Well, for starters, good usable TIG equipment is typica […]
Well, for starters, good usable TIG equipment is typically at least twice as expensive as comparable MIG equipment in the same power and sophistication range, and this price differential continues up until you get into the high-end "professional" machines. Advanced waveform shaping, good arc characteristics and ample power reserves don't come cheap, regardless.
Secondly, the raw skill level required to make usable TIG welds is much higher than MIG, which has been promoted as a 'point and squirt' solution, even though the skill and training to make good welds on a variety of materials is much higher than advertised. Making "good looking" welds with MIG is relatively easy, making sound, strong welds is not... MIG gives you the ability to make cosmetically acceptable welds at the highest rate, and the process lends itself to automation (welding robots) which makes it atractive to mass production assembly lines. As has been already mentioned, MIG is typically a minimum 4 times (and can be 10 times or more) faster than TIG when linear speed or weld material deposition is important. Where TIG shines is in weld quality due to it's heat control, high purity of atmosphere in the weld zone (especially when shielding gases are applied to both sides of the weld (back purged), wide choice of filler materials available as well as the ability to make autogenous ( no filler material added) welds, and typically better ductility of the weld zone with minimal change to the metallurgy of the base material.

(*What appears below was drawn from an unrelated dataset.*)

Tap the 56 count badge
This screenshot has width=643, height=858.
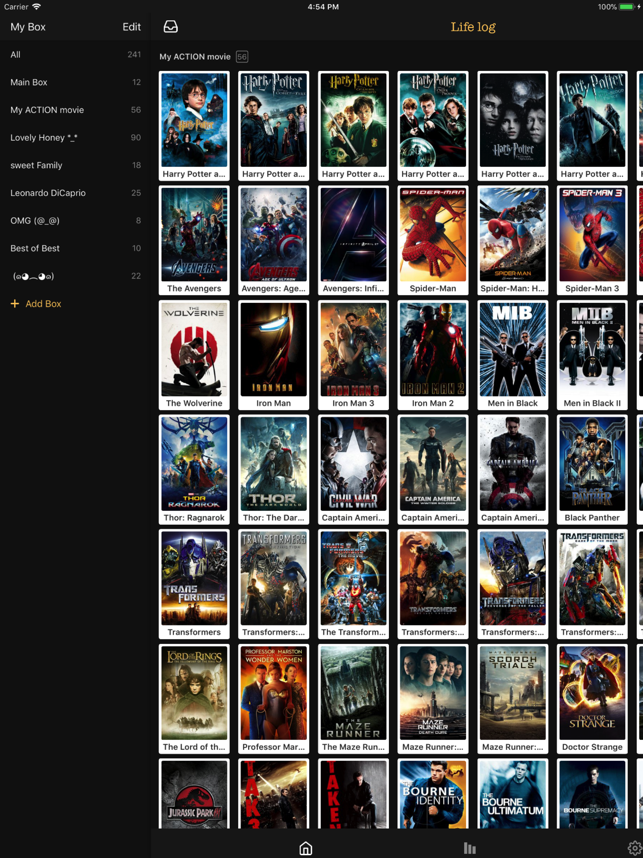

The things required for a good weld that is sound, strong, and attractive don't really change between processes;
1) compatible materials - they have to be similar enough to actually fuse, as welding is a fusion process
2) good fit up - sloppy fits mean that more filler is necessary and the likelihood of a weak join is greater due to temperature differentials and atmospheric contamination of the weld zone
3) cleanliness - contaminants make weak welds and are points of failure
4) joint preparation - cleaning off surface oxidation and mill scale (for steel), bevelling the joint to insure adequate penetration when appropriate
5) adequate shielding gas - this also includes ensuring that the local environment is calm enough that your shielding gas isn't blown away. Back purge where possible or necessary. Sometimes all that is necessary is a piece of ceramic tape applied to the back of a weld seam to ensure good gas retention and coverage.
6) appropriate heat applied to the joint/weld - realistically 3/16 of an inch (2.5-3 mm) is about the limit for most 130-150 A welders. With good joint prep you might be able to stretch that another 1/16 (1 mm) or so, but you won't (or shouldn't) be considering building bridges or trailers with that $200 MIG welder off the internet. Too much heat (current, usually) is usually readily appearent when you blow holes in the base metal, but too little will give you a "cold lap" weld which may look ok, but have little or no fusion, and hence strength.